If you have a clue, you’re now saying to yourself, “Evolution deals with the origin of species, not the origin of life.”
What I was thinking, and what I said, simply, “This conversation is over.”
I’d rather concede. Whatever else is going on, absolutely much more important to me than this guy’s regressing madness. I don’t believe in his God. Full disclosure. I apologize. Jesus is not my homeboy.
God: The conversation I don’t feel like having.
What a completely mute point, by the way, “If there is no God, then how did life get here?” An unaimed bullet with nothing inside of it. How did life get here? Nobody is sure how they themselves even ‘got here’ or became ‘alive.’ Any guess could I suppose start with, “My mom and dad had sex,” but what then? Talk of reproductive organs can’t answer anything about how or when you exactly began. When did you actually become aware of yourself, and realize things are going on? You aren’t sure. You can’t answer. Neither can I. And since we’re both unable to answer the simpler question of how our own specific lives even started, a temporary consensus of uncertainty is indeed available to us in discussing this much larger “Where do we come from? How did we get here?” But I know you can’t just stop there and settle. Because surely, by now you’ve already achieved an answer that’s more correct than everybody else’s, and what else is possible is no longer relevant.
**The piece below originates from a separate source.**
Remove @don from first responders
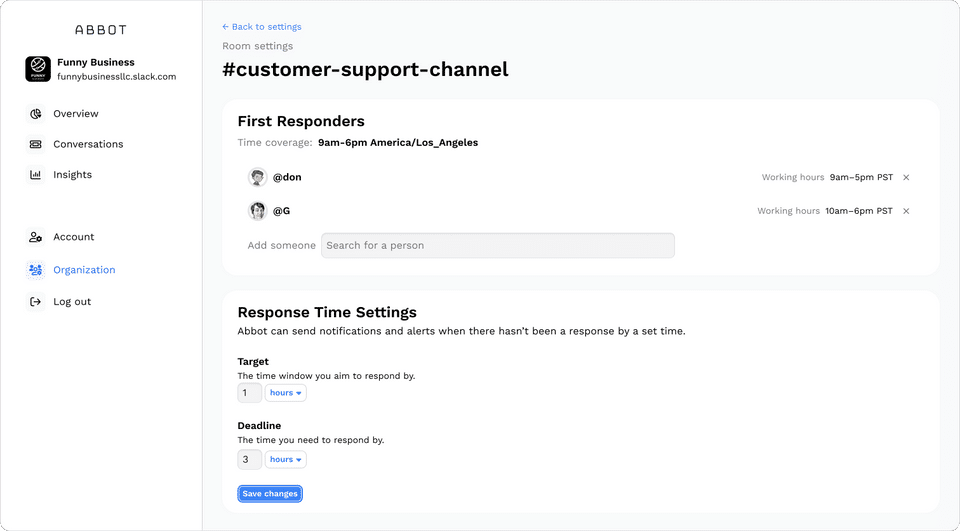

God: Better than whatever everybody else believes.
The guy hadn’t actually left yet, by the way.
“Ah! So you don’t want to talk anymore, because I’ve asked a question that science can’t answer?” curious eyebrows inquire.
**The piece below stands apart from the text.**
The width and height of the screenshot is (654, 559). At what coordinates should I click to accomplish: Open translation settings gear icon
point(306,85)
“I don’t want to talk, because this conversation has become obsolete to me.”
“Obsolete?”
“Yes. I get by without faking absolutely certainty about our situation. I’d rather think or suspend judgment than pretend. And hypothetically, even if some sort of god, any god, does exist, and our lives can be considered gifts from Her: Do you think She wants us to praise Her forever, rather than simply enjoy the present? Would any decent and genuine gift giver really want you kissing their ass all the time for what they’ve done? Would any decent god want infinite praise for what, as far as anyone can tell, only came natural to Her?
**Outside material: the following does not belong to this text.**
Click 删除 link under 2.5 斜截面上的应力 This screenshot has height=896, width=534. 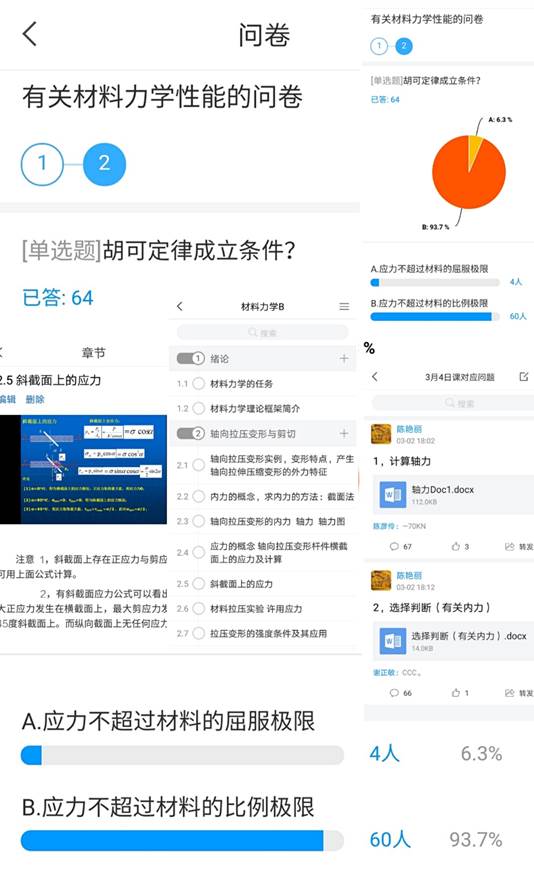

“I’m not pretending,” he corrects me. “I have a personal relationship with God, and know who He, not she, is. And I don’t view myself as doing any ‘butt kissing.’ Thanking and being respectful is appreciation. And what difference does it make to you if myself and people like me, we believe in and preach about God’s love? What’s it to you?”
“Gods and religions have resulted in quite a bit more than basic preaching. The case is often made that organized religion has resulted in more murders and wars and oppression than has anything else.”
The guy’s pupils circle the perimeter of his eye sockets and he starts, “First of all, I disagree, and say greed as the biggest source of killing. Also, anything can be used in excess or get abused. Get hit by a bolt of lightning or a livewire, and you’re done for. Yet a paramedic can grab two electrode pads of a defibrillator and press down onto somebody’s chest to stop cardiac arrest. So, is electricity always a dangerous thing? Sorry, but I don’t think religion is unconditionally bad; it’s misused to be that way. And examples of this are everywhere. People have come to my church asking for help to get off drugs, and received it. And it worked. You would probably say any praying and recovering cancer patient is in fact only rambling into the hospital walls they’re surrounded by, but I assure you that there is much more going on than that. About the wars and abortion clinic attacks, and everything else I’m sure you’ve seen: am I to deny that which I truly believe in and love, because you can cite other believers’ abuse? God does exist outside of as-seen-on-TV attacks and bombings.”
God: Electrode pads.
God: Hospital room walls.
God…dammit, I’m convinced the guy had that speech prewritten and practiced.